#### What you have to do:
Character for character, give back every line below.

-.-.-

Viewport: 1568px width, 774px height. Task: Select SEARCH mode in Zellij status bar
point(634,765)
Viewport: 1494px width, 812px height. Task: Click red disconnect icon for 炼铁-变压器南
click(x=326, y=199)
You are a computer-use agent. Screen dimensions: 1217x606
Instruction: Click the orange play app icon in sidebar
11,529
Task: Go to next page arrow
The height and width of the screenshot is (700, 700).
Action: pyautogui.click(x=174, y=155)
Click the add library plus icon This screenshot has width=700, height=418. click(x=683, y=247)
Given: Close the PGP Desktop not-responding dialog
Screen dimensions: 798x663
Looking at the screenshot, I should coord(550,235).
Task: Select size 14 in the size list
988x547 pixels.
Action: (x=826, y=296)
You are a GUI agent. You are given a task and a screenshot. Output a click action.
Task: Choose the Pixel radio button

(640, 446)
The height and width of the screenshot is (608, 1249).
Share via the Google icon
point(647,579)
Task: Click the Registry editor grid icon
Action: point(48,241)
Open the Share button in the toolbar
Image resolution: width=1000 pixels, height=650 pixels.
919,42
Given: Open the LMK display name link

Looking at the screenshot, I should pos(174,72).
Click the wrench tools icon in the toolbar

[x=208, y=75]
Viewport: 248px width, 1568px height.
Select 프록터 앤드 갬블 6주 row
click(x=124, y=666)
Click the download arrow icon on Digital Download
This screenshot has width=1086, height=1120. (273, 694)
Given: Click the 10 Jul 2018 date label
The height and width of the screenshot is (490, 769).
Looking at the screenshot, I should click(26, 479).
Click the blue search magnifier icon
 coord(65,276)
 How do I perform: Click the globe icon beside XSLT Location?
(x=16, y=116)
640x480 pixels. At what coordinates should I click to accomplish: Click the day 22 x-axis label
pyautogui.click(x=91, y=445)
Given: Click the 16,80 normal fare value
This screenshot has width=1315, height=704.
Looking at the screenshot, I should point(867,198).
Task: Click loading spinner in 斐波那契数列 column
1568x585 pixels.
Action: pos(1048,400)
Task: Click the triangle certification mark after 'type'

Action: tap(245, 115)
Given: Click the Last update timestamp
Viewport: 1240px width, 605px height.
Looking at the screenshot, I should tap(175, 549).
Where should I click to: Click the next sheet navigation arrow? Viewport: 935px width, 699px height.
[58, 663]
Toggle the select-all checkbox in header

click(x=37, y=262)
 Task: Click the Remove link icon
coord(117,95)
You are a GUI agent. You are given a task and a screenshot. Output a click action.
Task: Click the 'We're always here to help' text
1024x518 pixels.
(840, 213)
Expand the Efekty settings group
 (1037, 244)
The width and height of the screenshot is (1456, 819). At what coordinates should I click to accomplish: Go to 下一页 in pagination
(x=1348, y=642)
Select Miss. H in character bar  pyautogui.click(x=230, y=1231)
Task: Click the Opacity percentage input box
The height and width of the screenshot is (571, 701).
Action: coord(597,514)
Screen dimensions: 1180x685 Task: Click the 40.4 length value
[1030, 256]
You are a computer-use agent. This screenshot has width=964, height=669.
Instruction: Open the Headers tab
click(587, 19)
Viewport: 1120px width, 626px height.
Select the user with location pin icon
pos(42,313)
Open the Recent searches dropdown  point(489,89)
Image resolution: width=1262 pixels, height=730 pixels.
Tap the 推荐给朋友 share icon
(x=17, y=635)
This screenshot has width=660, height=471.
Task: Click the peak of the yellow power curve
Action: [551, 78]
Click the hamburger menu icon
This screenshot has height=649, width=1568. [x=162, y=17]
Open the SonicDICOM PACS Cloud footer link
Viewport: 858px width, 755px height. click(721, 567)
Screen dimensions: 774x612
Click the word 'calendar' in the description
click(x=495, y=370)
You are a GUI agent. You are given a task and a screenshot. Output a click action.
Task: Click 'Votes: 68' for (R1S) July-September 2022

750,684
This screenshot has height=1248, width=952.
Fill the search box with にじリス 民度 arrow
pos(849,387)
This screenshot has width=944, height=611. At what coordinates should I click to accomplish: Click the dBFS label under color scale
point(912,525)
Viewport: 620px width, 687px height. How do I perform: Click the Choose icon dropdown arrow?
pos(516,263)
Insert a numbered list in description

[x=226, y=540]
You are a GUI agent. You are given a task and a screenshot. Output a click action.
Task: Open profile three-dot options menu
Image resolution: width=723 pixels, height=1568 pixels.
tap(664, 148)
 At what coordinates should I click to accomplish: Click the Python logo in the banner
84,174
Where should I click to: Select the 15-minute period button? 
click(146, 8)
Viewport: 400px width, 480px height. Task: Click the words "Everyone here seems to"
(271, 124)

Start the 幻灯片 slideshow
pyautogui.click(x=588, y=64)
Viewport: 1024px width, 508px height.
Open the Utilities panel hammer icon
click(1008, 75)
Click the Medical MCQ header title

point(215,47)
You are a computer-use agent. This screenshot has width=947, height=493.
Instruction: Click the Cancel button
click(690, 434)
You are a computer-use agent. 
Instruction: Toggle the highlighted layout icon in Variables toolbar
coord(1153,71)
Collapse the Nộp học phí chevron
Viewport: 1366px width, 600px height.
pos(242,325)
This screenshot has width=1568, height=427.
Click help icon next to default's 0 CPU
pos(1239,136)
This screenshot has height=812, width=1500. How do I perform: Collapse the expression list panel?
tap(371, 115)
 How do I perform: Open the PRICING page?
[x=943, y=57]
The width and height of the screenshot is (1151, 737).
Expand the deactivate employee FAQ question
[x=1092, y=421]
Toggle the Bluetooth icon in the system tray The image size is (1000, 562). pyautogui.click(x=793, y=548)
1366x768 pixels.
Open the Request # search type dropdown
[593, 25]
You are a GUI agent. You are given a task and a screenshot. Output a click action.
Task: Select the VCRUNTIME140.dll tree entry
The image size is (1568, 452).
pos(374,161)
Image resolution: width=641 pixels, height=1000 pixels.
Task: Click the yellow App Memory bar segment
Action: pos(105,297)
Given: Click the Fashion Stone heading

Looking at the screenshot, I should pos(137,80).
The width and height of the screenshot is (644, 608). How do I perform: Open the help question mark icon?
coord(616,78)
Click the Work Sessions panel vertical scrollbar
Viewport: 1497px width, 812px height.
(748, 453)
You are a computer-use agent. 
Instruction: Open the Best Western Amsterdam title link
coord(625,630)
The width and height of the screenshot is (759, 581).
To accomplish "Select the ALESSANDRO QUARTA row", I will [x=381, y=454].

-.-.-

#### Answer to this problem:
Viewport: 1568px width, 774px height. Task: Select SEARCH mode in Zellij status bar
point(634,765)
Viewport: 1494px width, 812px height. Task: Click red disconnect icon for 炼铁-变压器南
click(x=326, y=199)
You are a computer-use agent. Screen dimensions: 1217x606
Instruction: Click the orange play app icon in sidebar
11,529
Task: Go to next page arrow
The height and width of the screenshot is (700, 700).
Action: pyautogui.click(x=174, y=155)
Click the add library plus icon This screenshot has width=700, height=418. click(x=683, y=247)
Given: Close the PGP Desktop not-responding dialog
Screen dimensions: 798x663
Looking at the screenshot, I should coord(550,235).
Task: Select size 14 in the size list
988x547 pixels.
Action: (x=826, y=296)
You are a GUI agent. You are given a task and a screenshot. Output a click action.
Task: Choose the Pixel radio button

(640, 446)
The height and width of the screenshot is (608, 1249).
Share via the Google icon
point(647,579)
Task: Click the Registry editor grid icon
Action: point(48,241)
Open the Share button in the toolbar
Image resolution: width=1000 pixels, height=650 pixels.
919,42
Given: Open the LMK display name link

Looking at the screenshot, I should pos(174,72).
Click the wrench tools icon in the toolbar

[x=208, y=75]
Viewport: 248px width, 1568px height.
Select 프록터 앤드 갬블 6주 row
click(x=124, y=666)
Click the download arrow icon on Digital Download
This screenshot has width=1086, height=1120. (273, 694)
Given: Click the 10 Jul 2018 date label
The height and width of the screenshot is (490, 769).
Looking at the screenshot, I should click(26, 479).
Click the blue search magnifier icon
 coord(65,276)
 How do I perform: Click the globe icon beside XSLT Location?
(x=16, y=116)
640x480 pixels. At what coordinates should I click to accomplish: Click the day 22 x-axis label
pyautogui.click(x=91, y=445)
Given: Click the 16,80 normal fare value
This screenshot has width=1315, height=704.
Looking at the screenshot, I should point(867,198).
Task: Click loading spinner in 斐波那契数列 column
1568x585 pixels.
Action: pos(1048,400)
Task: Click the triangle certification mark after 'type'

Action: tap(245, 115)
Given: Click the Last update timestamp
Viewport: 1240px width, 605px height.
Looking at the screenshot, I should tap(175, 549).
Where should I click to: Click the next sheet navigation arrow? Viewport: 935px width, 699px height.
[58, 663]
Toggle the select-all checkbox in header

click(x=37, y=262)
 Task: Click the Remove link icon
coord(117,95)
You are a GUI agent. You are given a task and a screenshot. Output a click action.
Task: Click the 'We're always here to help' text
1024x518 pixels.
(840, 213)
Expand the Efekty settings group
 (1037, 244)
The width and height of the screenshot is (1456, 819). At what coordinates should I click to accomplish: Go to 下一页 in pagination
(x=1348, y=642)
Select Miss. H in character bar  pyautogui.click(x=230, y=1231)
Task: Click the Opacity percentage input box
The height and width of the screenshot is (571, 701).
Action: coord(597,514)
Screen dimensions: 1180x685 Task: Click the 40.4 length value
[1030, 256]
You are a computer-use agent. This screenshot has width=964, height=669.
Instruction: Open the Headers tab
click(587, 19)
Viewport: 1120px width, 626px height.
Select the user with location pin icon
pos(42,313)
Open the Recent searches dropdown  point(489,89)
Image resolution: width=1262 pixels, height=730 pixels.
Tap the 推荐给朋友 share icon
(x=17, y=635)
This screenshot has width=660, height=471.
Task: Click the peak of the yellow power curve
Action: [551, 78]
Click the hamburger menu icon
This screenshot has height=649, width=1568. [x=162, y=17]
Open the SonicDICOM PACS Cloud footer link
Viewport: 858px width, 755px height. click(721, 567)
Screen dimensions: 774x612
Click the word 'calendar' in the description
click(x=495, y=370)
You are a GUI agent. You are given a task and a screenshot. Output a click action.
Task: Click 'Votes: 68' for (R1S) July-September 2022

750,684
This screenshot has height=1248, width=952.
Fill the search box with にじリス 民度 arrow
pos(849,387)
This screenshot has width=944, height=611. At what coordinates should I click to accomplish: Click the dBFS label under color scale
point(912,525)
Viewport: 620px width, 687px height. How do I perform: Click the Choose icon dropdown arrow?
pos(516,263)
Insert a numbered list in description

[x=226, y=540]
You are a GUI agent. You are given a task and a screenshot. Output a click action.
Task: Open profile three-dot options menu
Image resolution: width=723 pixels, height=1568 pixels.
tap(664, 148)
 At what coordinates should I click to accomplish: Click the Python logo in the banner
84,174
Where should I click to: Select the 15-minute period button? 
click(146, 8)
Viewport: 400px width, 480px height. Task: Click the words "Everyone here seems to"
(271, 124)

Start the 幻灯片 slideshow
pyautogui.click(x=588, y=64)
Viewport: 1024px width, 508px height.
Open the Utilities panel hammer icon
click(1008, 75)
Click the Medical MCQ header title

point(215,47)
You are a computer-use agent. This screenshot has width=947, height=493.
Instruction: Click the Cancel button
click(690, 434)
You are a computer-use agent. 
Instruction: Toggle the highlighted layout icon in Variables toolbar
coord(1153,71)
Collapse the Nộp học phí chevron
Viewport: 1366px width, 600px height.
pos(242,325)
This screenshot has width=1568, height=427.
Click help icon next to default's 0 CPU
pos(1239,136)
This screenshot has height=812, width=1500. How do I perform: Collapse the expression list panel?
tap(371, 115)
 How do I perform: Open the PRICING page?
[x=943, y=57]
The width and height of the screenshot is (1151, 737).
Expand the deactivate employee FAQ question
[x=1092, y=421]
Toggle the Bluetooth icon in the system tray The image size is (1000, 562). pyautogui.click(x=793, y=548)
1366x768 pixels.
Open the Request # search type dropdown
[593, 25]
You are a GUI agent. You are given a task and a screenshot. Output a click action.
Task: Select the VCRUNTIME140.dll tree entry
The image size is (1568, 452).
pos(374,161)
Image resolution: width=641 pixels, height=1000 pixels.
Task: Click the yellow App Memory bar segment
Action: pos(105,297)
Given: Click the Fashion Stone heading

Looking at the screenshot, I should pos(137,80).
The width and height of the screenshot is (644, 608). How do I perform: Open the help question mark icon?
coord(616,78)
Click the Work Sessions panel vertical scrollbar
Viewport: 1497px width, 812px height.
(748, 453)
You are a computer-use agent. 
Instruction: Open the Best Western Amsterdam title link
coord(625,630)
The width and height of the screenshot is (759, 581).
To accomplish "Select the ALESSANDRO QUARTA row", I will [x=381, y=454].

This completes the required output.